**EXERCISE DETAILS**
List every line below that contains the string "perform", matching case exactly.

Records from a dataset
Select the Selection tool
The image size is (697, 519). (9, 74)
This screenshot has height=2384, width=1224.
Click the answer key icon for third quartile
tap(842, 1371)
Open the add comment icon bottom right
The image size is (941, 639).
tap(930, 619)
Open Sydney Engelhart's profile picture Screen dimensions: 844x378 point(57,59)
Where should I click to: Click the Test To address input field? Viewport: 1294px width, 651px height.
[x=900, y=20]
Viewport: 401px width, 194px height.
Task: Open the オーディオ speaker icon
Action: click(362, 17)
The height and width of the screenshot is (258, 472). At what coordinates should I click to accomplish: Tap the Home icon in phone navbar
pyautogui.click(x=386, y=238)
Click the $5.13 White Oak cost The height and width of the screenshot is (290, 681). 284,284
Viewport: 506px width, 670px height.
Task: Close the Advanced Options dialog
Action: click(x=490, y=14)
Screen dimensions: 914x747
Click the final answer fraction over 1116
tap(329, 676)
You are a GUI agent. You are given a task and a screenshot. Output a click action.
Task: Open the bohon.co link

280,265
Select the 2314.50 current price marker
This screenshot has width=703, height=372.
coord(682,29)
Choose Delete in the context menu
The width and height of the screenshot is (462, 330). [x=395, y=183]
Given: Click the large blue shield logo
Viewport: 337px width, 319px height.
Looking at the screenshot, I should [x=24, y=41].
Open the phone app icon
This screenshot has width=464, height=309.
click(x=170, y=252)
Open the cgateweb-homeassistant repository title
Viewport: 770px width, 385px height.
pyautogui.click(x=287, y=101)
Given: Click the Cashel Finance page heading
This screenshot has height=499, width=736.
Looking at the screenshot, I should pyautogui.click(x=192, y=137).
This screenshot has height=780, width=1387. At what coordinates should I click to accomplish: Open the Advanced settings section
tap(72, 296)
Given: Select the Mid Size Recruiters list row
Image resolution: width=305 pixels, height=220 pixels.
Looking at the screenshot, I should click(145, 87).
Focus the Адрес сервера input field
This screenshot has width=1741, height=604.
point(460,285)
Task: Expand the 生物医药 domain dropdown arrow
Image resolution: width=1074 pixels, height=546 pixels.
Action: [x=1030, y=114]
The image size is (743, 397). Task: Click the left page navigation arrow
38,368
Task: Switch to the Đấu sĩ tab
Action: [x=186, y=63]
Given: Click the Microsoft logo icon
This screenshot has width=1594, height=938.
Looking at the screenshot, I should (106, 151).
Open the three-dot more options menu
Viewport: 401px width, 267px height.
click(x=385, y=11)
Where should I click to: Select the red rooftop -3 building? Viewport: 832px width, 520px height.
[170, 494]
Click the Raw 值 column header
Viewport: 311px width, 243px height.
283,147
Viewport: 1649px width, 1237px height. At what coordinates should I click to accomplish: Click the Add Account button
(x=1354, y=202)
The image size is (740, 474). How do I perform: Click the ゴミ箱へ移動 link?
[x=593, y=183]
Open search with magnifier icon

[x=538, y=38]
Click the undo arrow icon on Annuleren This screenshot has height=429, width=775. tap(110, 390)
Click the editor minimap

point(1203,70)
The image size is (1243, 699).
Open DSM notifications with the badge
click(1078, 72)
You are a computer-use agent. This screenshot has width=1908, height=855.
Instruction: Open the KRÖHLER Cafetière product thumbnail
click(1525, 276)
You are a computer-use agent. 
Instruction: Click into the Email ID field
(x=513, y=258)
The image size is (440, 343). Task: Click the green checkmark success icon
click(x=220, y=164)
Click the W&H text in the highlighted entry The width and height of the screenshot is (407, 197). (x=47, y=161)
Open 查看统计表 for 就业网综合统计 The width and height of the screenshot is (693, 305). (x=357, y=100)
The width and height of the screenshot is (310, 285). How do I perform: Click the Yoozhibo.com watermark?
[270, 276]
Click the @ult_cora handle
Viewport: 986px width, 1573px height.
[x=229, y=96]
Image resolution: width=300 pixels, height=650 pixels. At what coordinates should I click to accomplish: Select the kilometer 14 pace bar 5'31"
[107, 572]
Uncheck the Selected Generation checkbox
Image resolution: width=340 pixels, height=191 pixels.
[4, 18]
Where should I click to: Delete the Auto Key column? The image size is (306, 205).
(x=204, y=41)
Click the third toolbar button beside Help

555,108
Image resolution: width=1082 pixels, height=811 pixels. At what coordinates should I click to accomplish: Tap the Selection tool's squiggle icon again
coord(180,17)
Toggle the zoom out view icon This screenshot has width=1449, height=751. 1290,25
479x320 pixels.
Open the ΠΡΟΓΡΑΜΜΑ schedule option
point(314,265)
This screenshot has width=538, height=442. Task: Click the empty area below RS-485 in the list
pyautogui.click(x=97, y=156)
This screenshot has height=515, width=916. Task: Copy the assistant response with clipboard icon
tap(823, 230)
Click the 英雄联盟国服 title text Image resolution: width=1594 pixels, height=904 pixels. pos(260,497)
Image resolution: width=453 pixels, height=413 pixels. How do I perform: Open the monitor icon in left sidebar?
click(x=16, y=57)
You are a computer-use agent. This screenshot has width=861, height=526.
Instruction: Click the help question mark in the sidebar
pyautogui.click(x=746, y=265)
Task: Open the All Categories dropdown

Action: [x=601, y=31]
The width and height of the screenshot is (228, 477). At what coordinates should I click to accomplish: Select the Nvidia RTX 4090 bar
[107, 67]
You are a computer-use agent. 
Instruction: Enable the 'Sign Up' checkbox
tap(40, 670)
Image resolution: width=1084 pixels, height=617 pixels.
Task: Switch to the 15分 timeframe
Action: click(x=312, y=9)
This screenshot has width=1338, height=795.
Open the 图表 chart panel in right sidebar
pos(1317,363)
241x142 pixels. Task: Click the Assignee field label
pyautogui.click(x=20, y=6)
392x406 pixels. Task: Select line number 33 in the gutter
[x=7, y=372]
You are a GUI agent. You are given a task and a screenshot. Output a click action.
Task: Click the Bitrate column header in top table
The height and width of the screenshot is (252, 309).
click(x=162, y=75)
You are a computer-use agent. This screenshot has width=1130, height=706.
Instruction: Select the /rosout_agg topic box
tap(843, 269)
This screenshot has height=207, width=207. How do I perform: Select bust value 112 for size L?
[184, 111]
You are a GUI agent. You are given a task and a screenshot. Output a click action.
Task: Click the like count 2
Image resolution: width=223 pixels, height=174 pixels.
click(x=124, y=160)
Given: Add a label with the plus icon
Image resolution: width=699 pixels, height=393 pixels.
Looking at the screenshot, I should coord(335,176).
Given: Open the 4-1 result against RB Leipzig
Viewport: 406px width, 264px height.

**SOLUTION TO THIS TASK**
The image size is (740, 474). How do I perform: Click the ゴミ箱へ移動 link?
The width and height of the screenshot is (310, 285). How do I perform: Click the Yoozhibo.com watermark?
Image resolution: width=453 pixels, height=413 pixels. How do I perform: Open the monitor icon in left sidebar?
This screenshot has height=207, width=207. How do I perform: Select bust value 112 for size L?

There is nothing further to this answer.